Social distance between senders and receivers largely determines the effort required to reach them. If a social network is small, and each sender targets just a few receivers, there's not much competition for attention; receivers aren't getting many messages. On the other hand, senders aren't getting a large payoff so they only make a minimal effort to be heard.
That changes when senders attempt to increase their payoff by targeting people who are more socially distant. Receivers, who once were the recipient of messages from only a few senders, are now targeted by many senders, leading to increased competition for attention. And the more distant the receiver, the harder it is for the sender to craft relevant messages, say the researchers.
As competition grows, some senders decide the payoff isn't worth the trouble and drop out, and others decide not to enter the market, which explains why the proportion of senders to receivers is so low. It may also explain why some users turn away from popular social networks and are looking for more intimate places to share items with just a handful of people, say the researchers.

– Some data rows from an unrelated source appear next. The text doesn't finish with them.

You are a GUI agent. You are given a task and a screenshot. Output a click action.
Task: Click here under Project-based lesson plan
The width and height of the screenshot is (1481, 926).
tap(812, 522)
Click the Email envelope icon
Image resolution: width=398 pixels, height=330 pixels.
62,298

Facebook recognized this trend and modified its algorithms to present users with more news from people who are close to them. There have even been attempts to create new, more intimate social networks from scratch, although they have so far met with limited success.
When messaging costs go down, senders decide they can target more and more people and compete with other senders by sending messages more frequently. "But what is interesting is senders are worse off by making this choice," say Iyer and Katona. Too much messaging creates clutter and lowers payoffs for everyone in the market.
When the cost and difficulty of messaging increases, senders have less incentive to compete by creating a flood of messages. That, in turn, makes it more likely that users will read a sender's message, meaning his or her payoff is higher and senders are more likely to stay in the network.
The paper's conclusions are based on mathematical modeling of social networking behavior along with an analysis of empirical data from a 2011 study of real-world social networks in a French primary school. It will be published in Management Science later this year.